Your instructions.
Every line from the one containing "The width and height of the screenshot is (2556, 796)." to the final line of the material below must be reproduced exactly; leave out all other lines.

Stored data.
........
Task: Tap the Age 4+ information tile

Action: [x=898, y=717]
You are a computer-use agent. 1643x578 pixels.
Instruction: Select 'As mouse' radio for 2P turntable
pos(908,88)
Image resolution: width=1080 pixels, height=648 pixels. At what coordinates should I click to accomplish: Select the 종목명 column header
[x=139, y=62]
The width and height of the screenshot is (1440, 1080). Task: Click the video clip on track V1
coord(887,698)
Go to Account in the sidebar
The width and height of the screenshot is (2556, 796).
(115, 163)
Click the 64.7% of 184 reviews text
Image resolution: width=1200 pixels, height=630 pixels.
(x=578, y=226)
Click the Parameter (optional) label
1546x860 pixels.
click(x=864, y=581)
........
Output.
The width and height of the screenshot is (2556, 796).
(115, 163)
Click the 64.7% of 184 reviews text
Image resolution: width=1200 pixels, height=630 pixels.
(x=578, y=226)
Click the Parameter (optional) label
1546x860 pixels.
click(x=864, y=581)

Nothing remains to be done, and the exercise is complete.